Middle school came with its struggles of finding my
personal style. Was I prep? Was I “thug”? Always lingering was the desire to
fit in with the scene kids – their chipped black nail polish, edgy haircuts,
and black & white checkered Vans skater shoes.
Freshman year of high school was the first time I
really wanted to go to a show. Modest Mouse had just released “Good News for
People Who Love Bad News” and their tour would be coming through Minneapolis. I
begged my parents to let me go, and complained to Kyle in third period English
after a discussion on “To Kill a Mockingbird” about how my parents just didn't get it.
January of my sophomore year of college I wrote a
blog post on my opinion of serendipity. “The people who are serendipitous are
the ones who are open to something new and make the best out of life’s
outcomes.” Part of me wants to correct the last word to ‘circumstances,’ but
perhaps ‘outcomes’ is the better word.
At some point I had internalized an idea that I was
supposed to wait for my life to begin. Along with this notion, I began to
believe that my life began once I was in a committed relationship. Would my
future mate appreciate the fact that I waited around for them to begin my life?

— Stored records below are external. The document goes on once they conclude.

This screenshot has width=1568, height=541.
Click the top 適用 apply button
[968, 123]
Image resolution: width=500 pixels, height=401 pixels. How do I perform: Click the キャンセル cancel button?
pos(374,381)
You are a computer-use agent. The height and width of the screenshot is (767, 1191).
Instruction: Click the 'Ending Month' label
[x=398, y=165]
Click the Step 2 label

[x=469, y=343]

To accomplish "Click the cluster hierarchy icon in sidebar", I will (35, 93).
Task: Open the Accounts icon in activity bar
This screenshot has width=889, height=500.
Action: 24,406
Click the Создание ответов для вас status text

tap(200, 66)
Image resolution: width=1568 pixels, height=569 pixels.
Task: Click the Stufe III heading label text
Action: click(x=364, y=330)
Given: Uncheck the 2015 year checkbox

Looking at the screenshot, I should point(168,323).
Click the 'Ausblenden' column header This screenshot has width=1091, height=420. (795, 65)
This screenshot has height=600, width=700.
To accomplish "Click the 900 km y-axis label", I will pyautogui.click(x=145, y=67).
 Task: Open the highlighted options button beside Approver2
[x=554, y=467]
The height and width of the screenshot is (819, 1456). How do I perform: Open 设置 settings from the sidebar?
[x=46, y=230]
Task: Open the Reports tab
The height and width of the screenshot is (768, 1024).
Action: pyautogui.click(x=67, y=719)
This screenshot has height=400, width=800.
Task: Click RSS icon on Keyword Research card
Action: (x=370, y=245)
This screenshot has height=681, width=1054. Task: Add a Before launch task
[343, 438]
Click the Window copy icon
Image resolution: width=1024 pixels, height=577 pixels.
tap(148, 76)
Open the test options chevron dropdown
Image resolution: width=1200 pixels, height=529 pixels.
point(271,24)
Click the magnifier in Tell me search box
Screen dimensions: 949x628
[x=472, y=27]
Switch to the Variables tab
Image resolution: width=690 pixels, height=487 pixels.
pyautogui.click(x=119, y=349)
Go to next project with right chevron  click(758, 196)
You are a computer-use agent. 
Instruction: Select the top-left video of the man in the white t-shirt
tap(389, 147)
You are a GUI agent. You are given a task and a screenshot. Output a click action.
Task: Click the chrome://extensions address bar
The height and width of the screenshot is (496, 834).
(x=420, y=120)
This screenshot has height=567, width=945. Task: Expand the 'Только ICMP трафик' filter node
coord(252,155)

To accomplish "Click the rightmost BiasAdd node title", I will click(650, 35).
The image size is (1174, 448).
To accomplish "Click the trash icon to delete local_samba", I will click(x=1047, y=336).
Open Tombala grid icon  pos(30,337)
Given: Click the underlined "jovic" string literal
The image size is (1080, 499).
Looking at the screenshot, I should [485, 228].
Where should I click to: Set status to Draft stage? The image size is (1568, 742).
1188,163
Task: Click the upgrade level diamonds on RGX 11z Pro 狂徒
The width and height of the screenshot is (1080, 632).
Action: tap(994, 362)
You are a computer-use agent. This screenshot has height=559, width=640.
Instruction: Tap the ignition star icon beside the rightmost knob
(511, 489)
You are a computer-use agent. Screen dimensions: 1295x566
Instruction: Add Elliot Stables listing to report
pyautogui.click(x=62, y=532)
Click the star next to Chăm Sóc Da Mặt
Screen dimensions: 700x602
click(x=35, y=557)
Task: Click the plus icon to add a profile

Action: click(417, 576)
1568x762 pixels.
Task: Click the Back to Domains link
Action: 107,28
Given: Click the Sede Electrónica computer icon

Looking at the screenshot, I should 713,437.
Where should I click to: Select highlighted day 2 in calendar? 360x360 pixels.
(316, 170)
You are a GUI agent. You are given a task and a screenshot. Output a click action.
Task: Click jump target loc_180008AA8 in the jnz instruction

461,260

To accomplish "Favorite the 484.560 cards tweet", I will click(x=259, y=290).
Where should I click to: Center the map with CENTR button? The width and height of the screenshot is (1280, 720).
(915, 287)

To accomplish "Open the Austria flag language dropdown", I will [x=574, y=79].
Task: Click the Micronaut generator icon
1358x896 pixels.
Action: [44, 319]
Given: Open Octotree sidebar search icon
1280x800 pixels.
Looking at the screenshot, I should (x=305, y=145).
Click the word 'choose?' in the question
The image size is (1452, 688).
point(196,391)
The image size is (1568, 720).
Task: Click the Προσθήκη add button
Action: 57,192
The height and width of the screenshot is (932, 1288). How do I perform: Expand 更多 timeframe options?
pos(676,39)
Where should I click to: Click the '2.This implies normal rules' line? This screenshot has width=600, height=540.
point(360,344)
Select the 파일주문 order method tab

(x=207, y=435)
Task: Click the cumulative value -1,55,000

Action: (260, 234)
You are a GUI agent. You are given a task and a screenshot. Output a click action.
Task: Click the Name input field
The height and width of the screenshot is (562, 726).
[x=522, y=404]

Would my hypothetical husband be ok with my desire for tattoos and piercings? I
was a blank slate, waiting for the right person to come around to co-write my
story.
All of a sudden I was 24, two years out of college,
and living on my own. I had a conversation with an individual who had the same
idea locked in their subconscious, and it wasn't until that moment that I
realized that I had been doing it all wrong. All of this time I had kept
waiting for the future to come, and meanwhile the future was becoming my
present, and my present became my mundane past.
December of 2014 I stood on the lawn at the Big O
festival listening to Young The Giant perform while I waited for headliners
Weezer and Fall Out Boy. My coworker and friend turned to me and said “aren't you just the little concert goer?!” I looked down at myself and around at my
surroundings, and it was one of the happiest moments I've ever experienced. I
had finally made it.
I hadn't made it because I looked like the girls in
the Tumblr posts I had re-blogged for years. I hadn't made it because I was at a music festival listening to some obscure or outdated bands. It wasn't because I
finally got the tattoo I had been planning for years, and it definitely wasn't because I had found my future husband. I made it because I was finally living
my life – for myself.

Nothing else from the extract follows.